- TASK OBJECTIVE -
In the lines below, change every "icon" to "button" and leave everything else untouched. Leave out the pictures when you write the lines back.

[Lines of data]
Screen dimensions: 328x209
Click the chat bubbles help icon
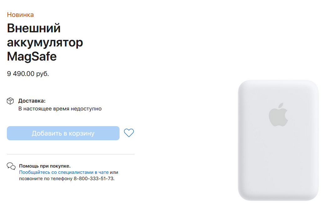11,166
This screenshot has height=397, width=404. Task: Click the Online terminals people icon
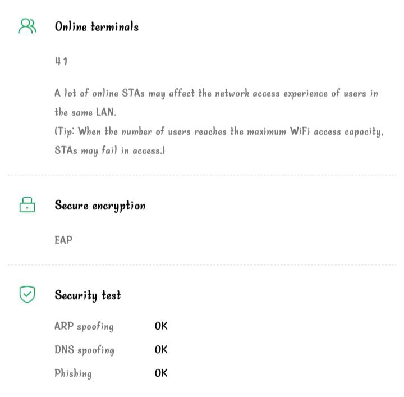click(27, 26)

- EXERCISE RESPONSE -
Screen dimensions: 328x209
Click the chat bubbles help button
11,166
This screenshot has height=397, width=404. Task: Click the Online terminals people button
click(27, 26)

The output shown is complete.